Saturday, November 22, 2025

Jude 1:1-4

Jude 1:1-4

As disciples, we must live lives of astute alertness and vigilant attention. Our enemy has been using the same basic temptations since the garden of Eden. The powers of darkness will dress these differently for each age, but the lies and strategies are generally the same. 

Jude begins by being very clear about the relationship he has with the Lord: bond-servant. This carries both the description of absolute obedience and loving relationship. With the ownership and service of a slave, that is an extension of the master, and the love that binds him to his Lord, Jude will contend for the orthodox faith. Jude would like to write a description of our wonderful faith, perhaps what we might call a theology; but he feels compelled to write a polemic. Have no doubt about it, the evil faced by the early church, the evil faced by the church in every age, has the same source as the evil of the Old Testament times. Jude will show the evil for what it is, describe its results, and argue for the once and for all faith delivered for the saints. 

Jude warns the church that they have already been infiltrated. The presumption of most churches is that they are essentially good, filled with sincere believers who, although they sin occasionally, are basically godly people. Jude calls the church to question that assumption.

Information supplied -
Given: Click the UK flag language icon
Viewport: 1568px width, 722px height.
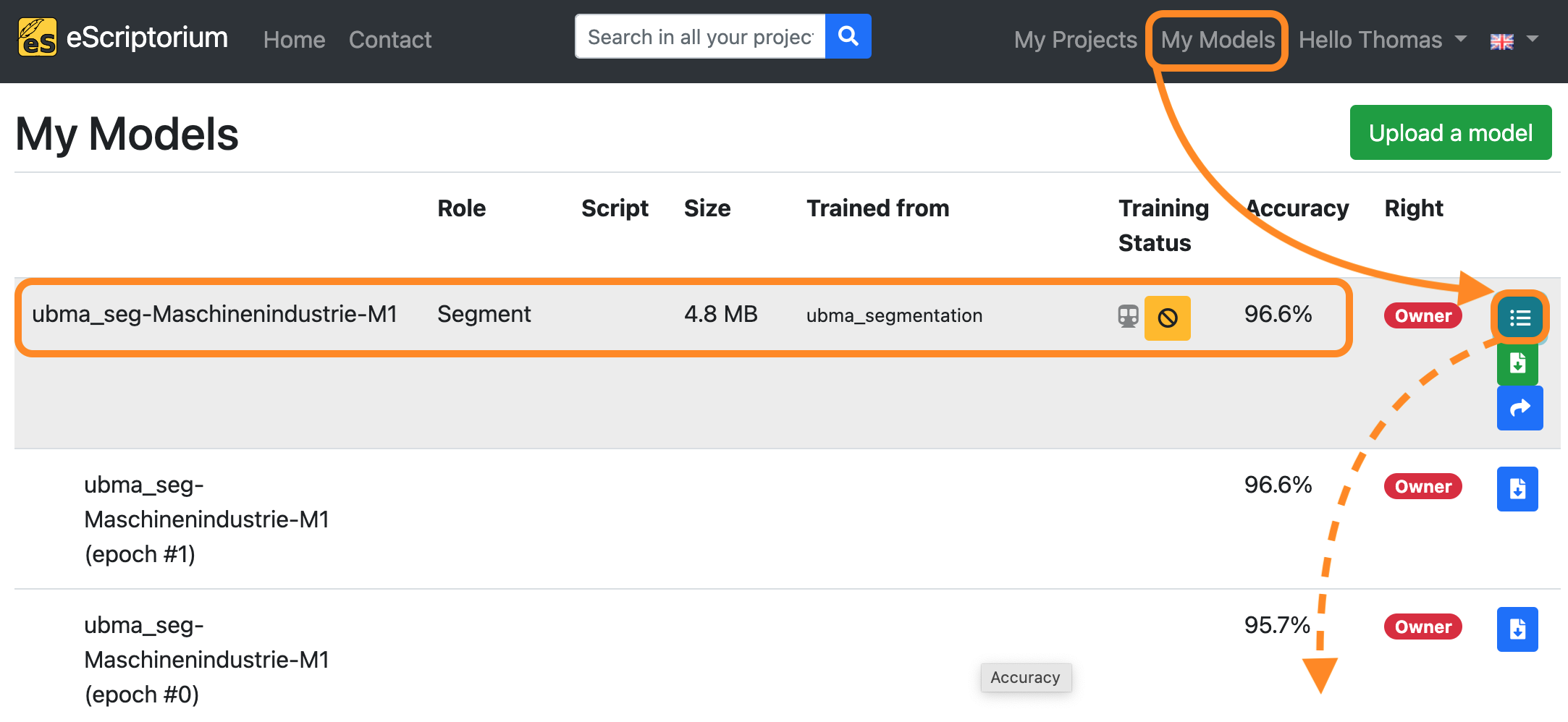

Request A -
In the devotional on Jude 1:1-4, what word describes the relationship Jude has with the Lord?
Request B -
Resume the devotional on Jude 1:1-4, writing on from its last sentence.

Exercise output A -
Bond-servant.

Exercise output B -
In this book Jude frequently uses triplets, and he has a triplet for the false teachers who are in the church. 1, they are marked for condemnation, 2, they use grace as a license to sin, and 3, they deny Christ. When anyone joins that long line of false teachers that stretches back to the first sin, they join the company of the condemned. There is no other option for them. With great consistency these teachers find ways to use their “new understanding” of faith to indulge in their chosen sin. Ultimately they deny and reject the Savior Jesus Christ and the salvation He brings. The example of this practice is sadly long. From the strict ‘conservatism’ of Mormonism to the hard ‘liberalism’ of the Episcopal Church, there is always the permission for sin and the rejection of the faith. The arguments for evil all sound very appealing. But they always lead one away from the faith “once and for all delivered” from God by His Son to the saints. In reality all the arguments of the false teachers are anti-arguments, anti-scholarship, anti-compassion, and anti-love. 

“Help me, Lord, to remain faithful to the faith once and for all delivered for the saints. AMEN”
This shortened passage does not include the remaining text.